(Collection entries)
========

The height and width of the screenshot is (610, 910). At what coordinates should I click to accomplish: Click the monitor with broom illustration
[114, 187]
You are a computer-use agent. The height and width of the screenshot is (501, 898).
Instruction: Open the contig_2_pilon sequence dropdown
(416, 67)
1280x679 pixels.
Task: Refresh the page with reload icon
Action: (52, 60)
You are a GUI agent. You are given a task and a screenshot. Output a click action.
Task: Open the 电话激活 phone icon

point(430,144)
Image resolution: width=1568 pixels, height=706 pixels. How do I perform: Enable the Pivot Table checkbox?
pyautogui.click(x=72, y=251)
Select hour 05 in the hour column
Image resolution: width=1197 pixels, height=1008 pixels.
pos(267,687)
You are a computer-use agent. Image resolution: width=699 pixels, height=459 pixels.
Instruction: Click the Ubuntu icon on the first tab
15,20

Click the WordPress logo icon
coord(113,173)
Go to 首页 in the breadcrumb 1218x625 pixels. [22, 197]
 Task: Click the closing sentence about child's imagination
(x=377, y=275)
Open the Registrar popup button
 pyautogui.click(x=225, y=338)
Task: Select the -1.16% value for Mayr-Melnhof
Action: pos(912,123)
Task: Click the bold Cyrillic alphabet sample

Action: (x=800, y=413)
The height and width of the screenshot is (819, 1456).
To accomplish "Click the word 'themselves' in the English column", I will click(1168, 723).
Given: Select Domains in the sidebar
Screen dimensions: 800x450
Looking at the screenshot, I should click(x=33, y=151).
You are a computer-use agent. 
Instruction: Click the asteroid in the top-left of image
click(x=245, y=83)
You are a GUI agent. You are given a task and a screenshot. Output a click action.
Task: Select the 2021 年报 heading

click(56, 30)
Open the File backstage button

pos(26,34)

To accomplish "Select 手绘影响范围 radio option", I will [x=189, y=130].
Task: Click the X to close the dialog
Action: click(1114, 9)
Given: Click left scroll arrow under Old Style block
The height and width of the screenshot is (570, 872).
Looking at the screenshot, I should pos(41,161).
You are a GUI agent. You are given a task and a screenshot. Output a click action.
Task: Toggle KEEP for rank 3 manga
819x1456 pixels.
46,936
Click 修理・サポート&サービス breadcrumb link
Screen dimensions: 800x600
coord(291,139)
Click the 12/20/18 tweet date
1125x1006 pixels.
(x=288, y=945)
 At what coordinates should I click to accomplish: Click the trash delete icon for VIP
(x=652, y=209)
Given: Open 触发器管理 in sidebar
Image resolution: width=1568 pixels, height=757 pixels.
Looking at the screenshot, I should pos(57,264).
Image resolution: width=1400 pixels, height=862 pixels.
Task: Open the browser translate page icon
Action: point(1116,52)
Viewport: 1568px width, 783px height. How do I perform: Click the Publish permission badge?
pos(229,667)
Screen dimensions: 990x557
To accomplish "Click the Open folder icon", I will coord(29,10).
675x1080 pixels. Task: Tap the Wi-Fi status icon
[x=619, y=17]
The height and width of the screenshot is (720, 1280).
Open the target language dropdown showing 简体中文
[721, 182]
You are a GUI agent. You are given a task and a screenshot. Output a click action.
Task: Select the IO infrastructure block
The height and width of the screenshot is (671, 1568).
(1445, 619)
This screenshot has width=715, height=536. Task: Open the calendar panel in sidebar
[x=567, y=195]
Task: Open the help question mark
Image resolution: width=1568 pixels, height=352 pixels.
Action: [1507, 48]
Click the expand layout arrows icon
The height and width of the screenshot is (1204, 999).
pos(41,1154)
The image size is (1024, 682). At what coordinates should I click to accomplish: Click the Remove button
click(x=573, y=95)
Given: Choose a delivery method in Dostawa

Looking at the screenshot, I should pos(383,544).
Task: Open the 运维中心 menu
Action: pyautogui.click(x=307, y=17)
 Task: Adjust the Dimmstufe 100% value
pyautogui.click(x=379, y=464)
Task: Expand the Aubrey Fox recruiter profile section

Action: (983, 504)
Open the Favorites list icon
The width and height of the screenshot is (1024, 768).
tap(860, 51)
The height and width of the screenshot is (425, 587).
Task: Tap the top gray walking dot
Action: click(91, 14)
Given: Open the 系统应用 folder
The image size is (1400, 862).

========

**Task prompt**
Every line in the data above that contains the word "breadcrumb" should be copied.

**Exercise result**
Go to 首页 in the breadcrumb 1218x625 pixels. [22, 197]
Click 修理・サポート&サービス breadcrumb link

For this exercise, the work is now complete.